DATA UNDER STUDY Block Start
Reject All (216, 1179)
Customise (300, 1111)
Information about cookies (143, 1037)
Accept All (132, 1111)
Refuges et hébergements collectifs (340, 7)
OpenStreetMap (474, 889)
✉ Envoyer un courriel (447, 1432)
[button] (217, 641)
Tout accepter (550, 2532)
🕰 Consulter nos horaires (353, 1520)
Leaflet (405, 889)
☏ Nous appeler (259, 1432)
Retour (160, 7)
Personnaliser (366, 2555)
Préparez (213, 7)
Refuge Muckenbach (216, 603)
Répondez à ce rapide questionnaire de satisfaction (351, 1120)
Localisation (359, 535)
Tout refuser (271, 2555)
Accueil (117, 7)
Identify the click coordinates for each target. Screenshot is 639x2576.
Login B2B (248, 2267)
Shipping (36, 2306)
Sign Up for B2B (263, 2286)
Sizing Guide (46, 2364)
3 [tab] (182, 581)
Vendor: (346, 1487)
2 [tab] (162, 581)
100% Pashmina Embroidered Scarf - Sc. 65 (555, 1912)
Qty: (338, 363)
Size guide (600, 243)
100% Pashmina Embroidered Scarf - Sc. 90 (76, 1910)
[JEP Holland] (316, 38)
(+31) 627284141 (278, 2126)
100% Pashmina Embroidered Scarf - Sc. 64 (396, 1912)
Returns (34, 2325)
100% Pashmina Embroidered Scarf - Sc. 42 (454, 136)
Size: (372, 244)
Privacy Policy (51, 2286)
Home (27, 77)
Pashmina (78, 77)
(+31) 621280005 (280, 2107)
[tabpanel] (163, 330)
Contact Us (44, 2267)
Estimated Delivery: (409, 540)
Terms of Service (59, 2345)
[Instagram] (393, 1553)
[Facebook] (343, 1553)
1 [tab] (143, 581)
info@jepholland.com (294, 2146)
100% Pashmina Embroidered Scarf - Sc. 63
DATA UNDER STUDY Block End
EXERCISE DETAILS:
Copy out the full set of records precisely, leaving nothing out.

SOLUTION TO THIS EXERCISE:
Reject All (216, 1179)
Customise (300, 1111)
Information about cookies (143, 1037)
Accept All (132, 1111)
Refuges et hébergements collectifs (340, 7)
OpenStreetMap (474, 889)
✉ Envoyer un courriel (447, 1432)
[button] (217, 641)
Tout accepter (550, 2532)
🕰 Consulter nos horaires (353, 1520)
Leaflet (405, 889)
☏ Nous appeler (259, 1432)
Retour (160, 7)
Personnaliser (366, 2555)
Préparez (213, 7)
Refuge Muckenbach (216, 603)
Répondez à ce rapide questionnaire de satisfaction (351, 1120)
Localisation (359, 535)
Tout refuser (271, 2555)
Accueil (117, 7)
Identify the click coordinates for each target. Screenshot is 639x2576.
Login B2B (248, 2267)
Shipping (36, 2306)
Sign Up for B2B (263, 2286)
Sizing Guide (46, 2364)
3 [tab] (182, 581)
Vendor: (346, 1487)
2 [tab] (162, 581)
100% Pashmina Embroidered Scarf - Sc. 65 (555, 1912)
Qty: (338, 363)
Size guide (600, 243)
100% Pashmina Embroidered Scarf - Sc. 90 (76, 1910)
[JEP Holland] (316, 38)
(+31) 627284141 (278, 2126)
100% Pashmina Embroidered Scarf - Sc. 64 (396, 1912)
Returns (34, 2325)
100% Pashmina Embroidered Scarf - Sc. 42 (454, 136)
Size: (372, 244)
Privacy Policy (51, 2286)
Home (27, 77)
Pashmina (78, 77)
(+31) 621280005 (280, 2107)
[tabpanel] (163, 330)
Contact Us (44, 2267)
Estimated Delivery: (409, 540)
Terms of Service (59, 2345)
[Instagram] (393, 1553)
[Facebook] (343, 1553)
1 [tab] (143, 581)
info@jepholland.com (294, 2146)
100% Pashmina Embroidered Scarf - Sc. 63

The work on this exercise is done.